プレ交易会 課題に対処し優位性磨け

 アジアと日本を結ぶ物流の懸け橋として、着実に存在感を増す沖縄の地理的優位性が、課題と共に再確認できた。

 食品業者などが集う国際商談会「沖縄大交易会プレ交易会」が盛況のうちに閉幕した。
 県内で過去最大級の商談会には、中国など海外の16カ国から79社、国内23社のバイヤー(仕入れ担当者)が参加した。県内外の131社の商品が出展され、試食などを通した2日間の商談は熱気を帯びた。

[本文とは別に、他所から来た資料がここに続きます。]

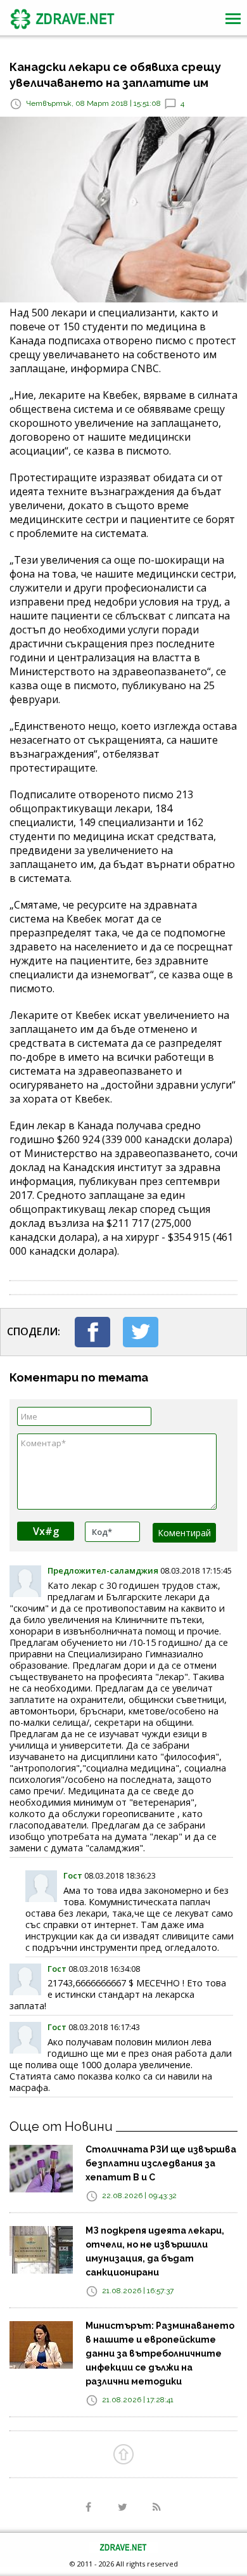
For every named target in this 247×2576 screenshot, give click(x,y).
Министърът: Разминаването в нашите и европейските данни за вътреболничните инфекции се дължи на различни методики (160, 2353)
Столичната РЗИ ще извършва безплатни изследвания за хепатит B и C (161, 2163)
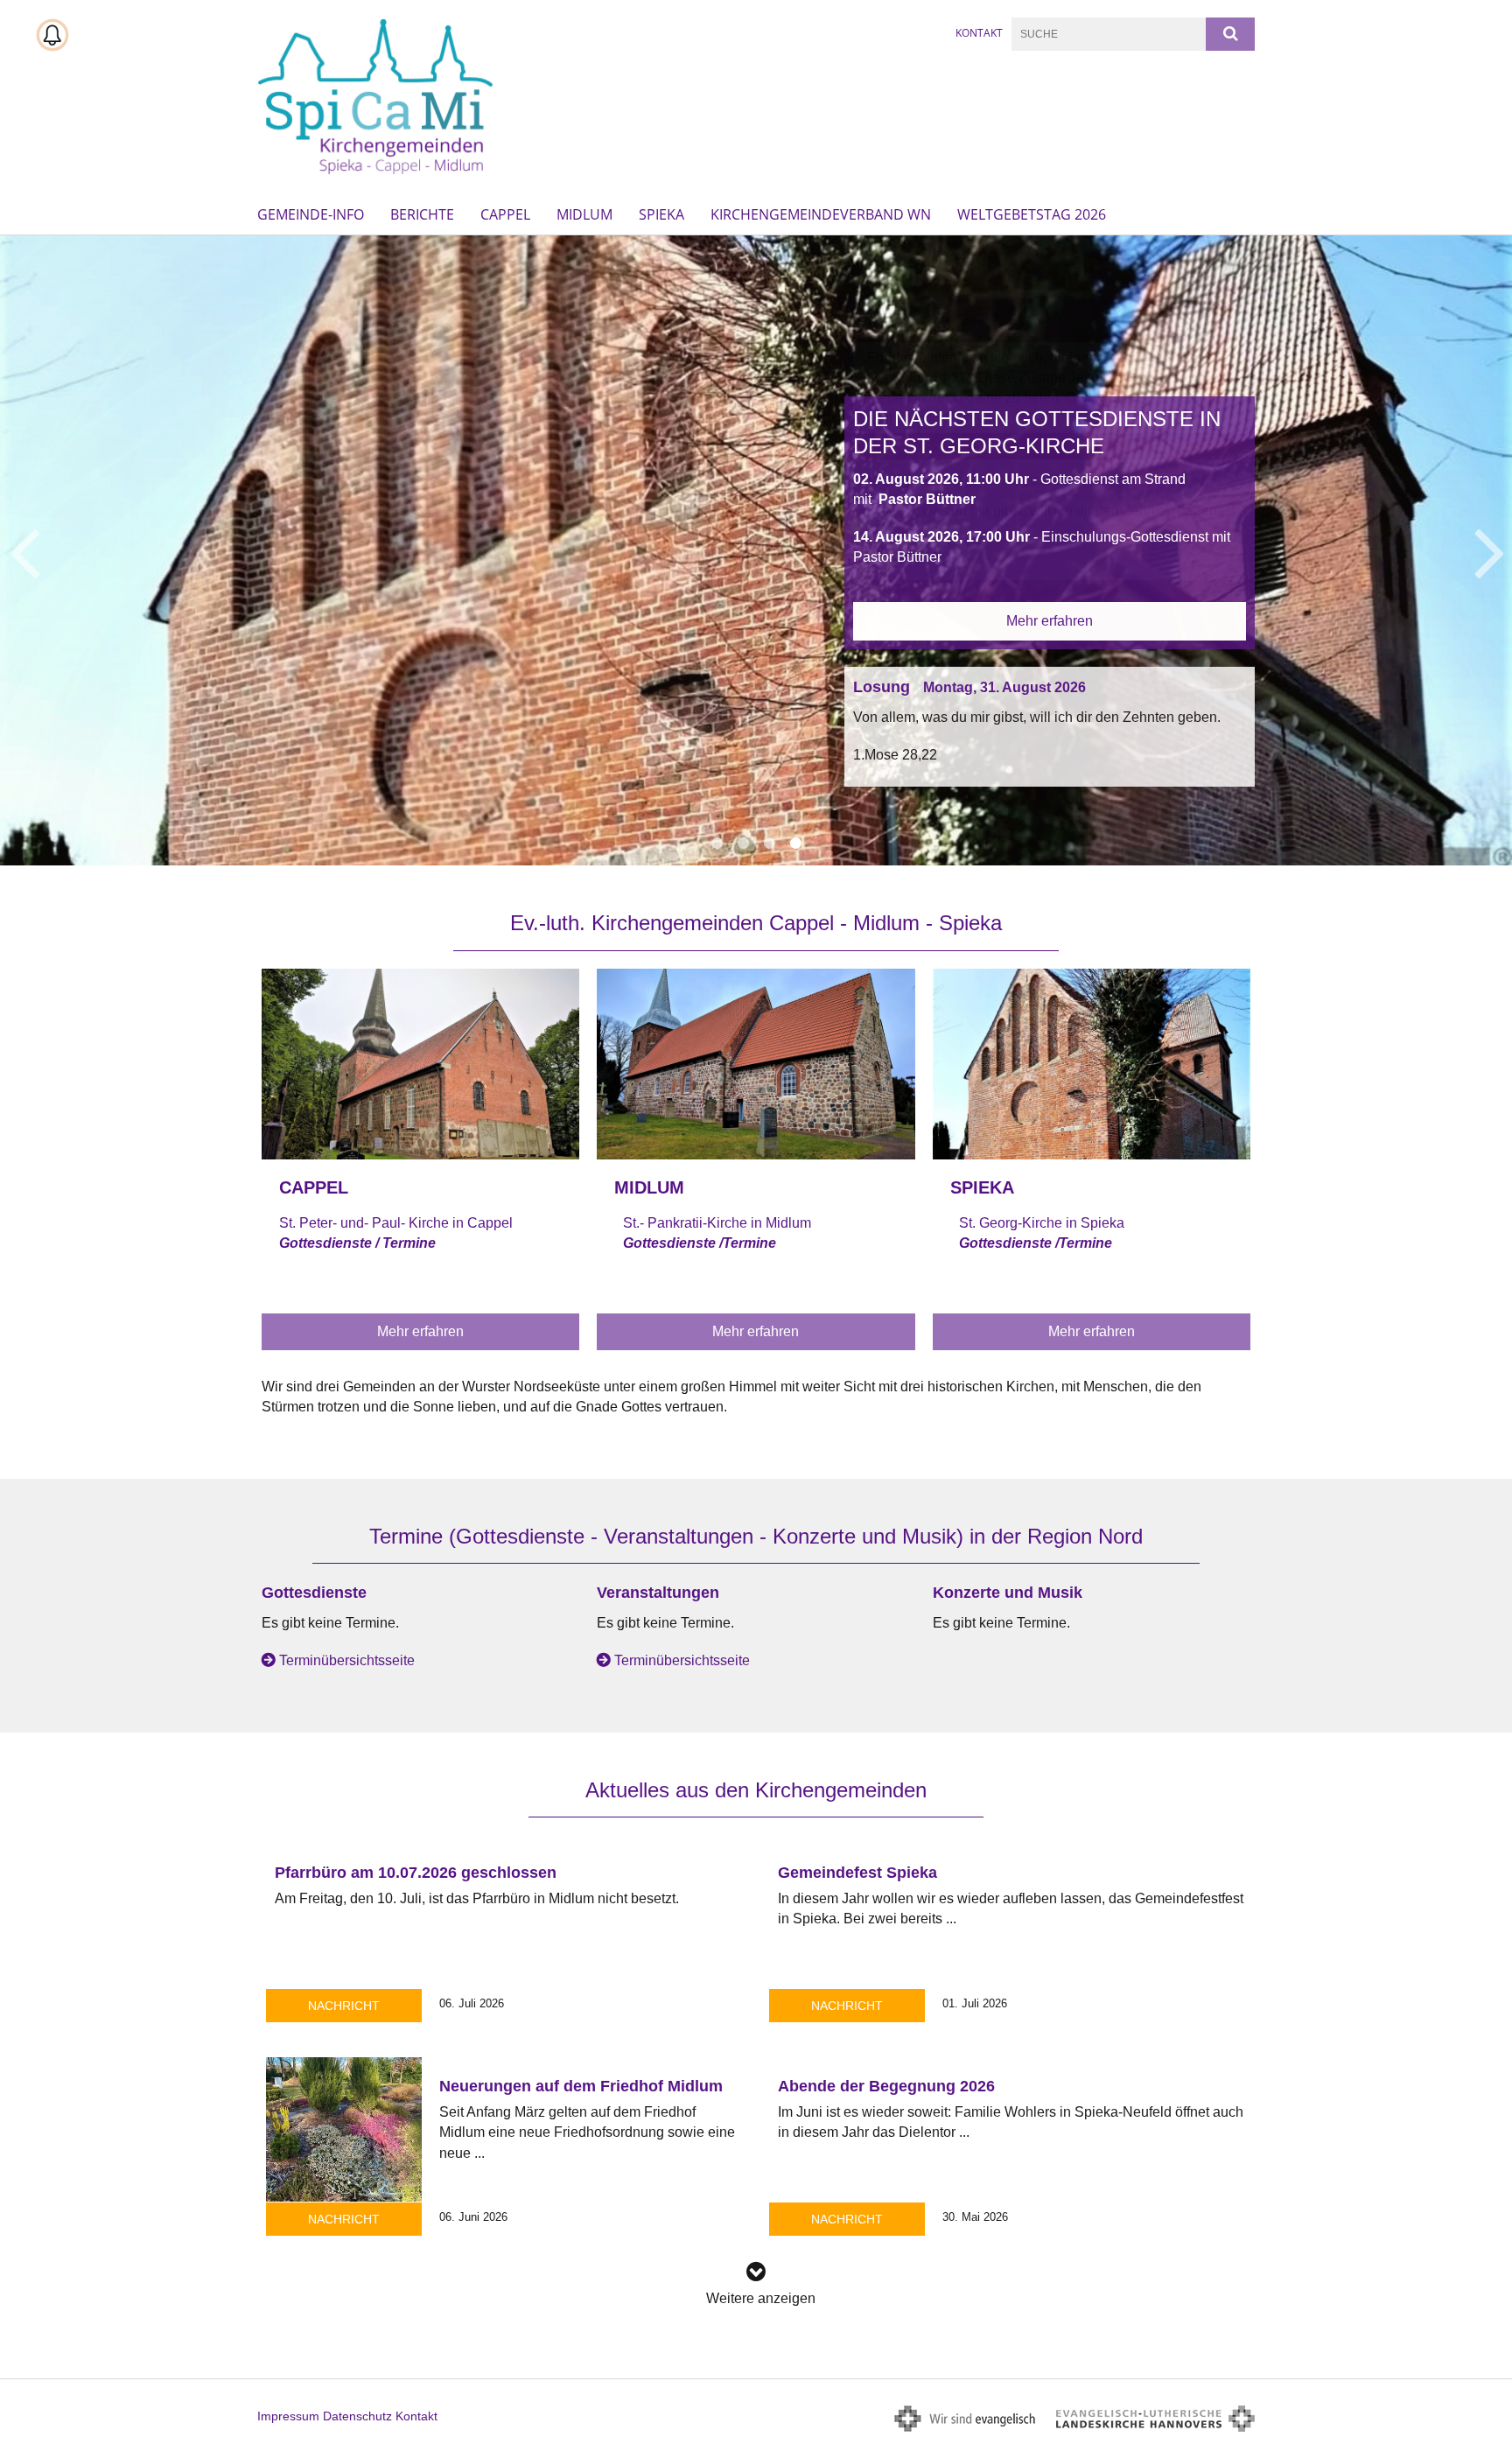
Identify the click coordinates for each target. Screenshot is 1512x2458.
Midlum (584, 214)
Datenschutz (357, 2416)
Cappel (505, 214)
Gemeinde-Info (310, 214)
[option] (756, 550)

 那覇空港を物流の中継拠点(ハブ)とする全日空の国際貨物事業の取り扱い量拡大が基盤となり、アジアの経済成長を取り込む海外展開の可能性を印象付けた。
 2014年11月、全日空の国際物流ハブを活用して全国の特産品を沖縄に集約させ、アジアに輸出する足掛かりを築く「沖縄大交易会」の開催が予定されている。

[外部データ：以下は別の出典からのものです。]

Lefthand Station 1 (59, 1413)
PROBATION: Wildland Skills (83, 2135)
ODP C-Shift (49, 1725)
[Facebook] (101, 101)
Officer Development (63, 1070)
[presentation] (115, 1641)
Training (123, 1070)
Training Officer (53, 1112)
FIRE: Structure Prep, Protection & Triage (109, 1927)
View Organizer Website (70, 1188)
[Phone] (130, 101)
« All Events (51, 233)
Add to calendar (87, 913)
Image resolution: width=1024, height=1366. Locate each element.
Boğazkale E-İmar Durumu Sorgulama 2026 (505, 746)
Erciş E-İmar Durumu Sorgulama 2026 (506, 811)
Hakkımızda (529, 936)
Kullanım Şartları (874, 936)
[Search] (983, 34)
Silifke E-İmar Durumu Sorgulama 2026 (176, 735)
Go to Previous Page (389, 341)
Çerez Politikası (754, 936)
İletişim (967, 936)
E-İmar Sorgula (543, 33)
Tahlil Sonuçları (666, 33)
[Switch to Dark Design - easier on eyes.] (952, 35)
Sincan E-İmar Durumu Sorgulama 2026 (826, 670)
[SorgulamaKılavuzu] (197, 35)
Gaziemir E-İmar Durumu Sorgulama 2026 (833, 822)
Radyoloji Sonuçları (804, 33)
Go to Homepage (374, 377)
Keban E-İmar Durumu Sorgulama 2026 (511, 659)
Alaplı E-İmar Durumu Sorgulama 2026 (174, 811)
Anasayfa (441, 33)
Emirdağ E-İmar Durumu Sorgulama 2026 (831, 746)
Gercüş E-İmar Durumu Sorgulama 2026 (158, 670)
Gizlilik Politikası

 プレ交易会は事前の事業だが、海外バイヤーや香港などのメディアを通し、アジアビジネスの裾野を広げる取り組みが発信された。物流拠点・OKINAWAの国際的認知度を上げた意義は大きい。
 沖縄から飛ぶアジアへの貨物便就航地点はソウル、上海、台北、香港、バンコクに続き、来春にはシンガポールが加わり、6カ国・地域となる。成田、羽田、関西、中部の4空港と結ぶ物流網は、沖縄の地理的優位性そのものだ。生鮮食品などを、アジア市場に一晩で届ける「速さ」は大きな武器だ。

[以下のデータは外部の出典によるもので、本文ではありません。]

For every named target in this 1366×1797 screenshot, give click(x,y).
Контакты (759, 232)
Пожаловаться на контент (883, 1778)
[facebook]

 那覇空港を拠点にパーツ(部品)センターを展開するヤマトホールディングスの木川真社長は、本土の化粧品会社が原料を沖縄で最終加工して輸出する工場を稼働させる計画を明らかにしている。
 沖縄で付加価値を高める、物流ハブの新たな展開構想だ。化粧品以外の精密機器や雑貨などでも最終加工場を造ることができれば、雇用創出にも貢献するだろう。
 プレ交易会では、沖縄でどう付加価値を創出するかが課題として照らし出された。全国の特産品のアジア市場開拓に向け、(1)沖縄での加工(2)海外仕様のラベル張りや瓶詰め(3)沖縄の産品との組み合わせ商品の開発-などの具体的提案があった。
 輸送コストの抑制、海外でも盤石に商品を届ける体制の構築など、ほかの課題も横たわる。那覇空港を核とした国際物流拠点をさらに飛躍させるには、諸々の課題を解決するスピード感が重要となる。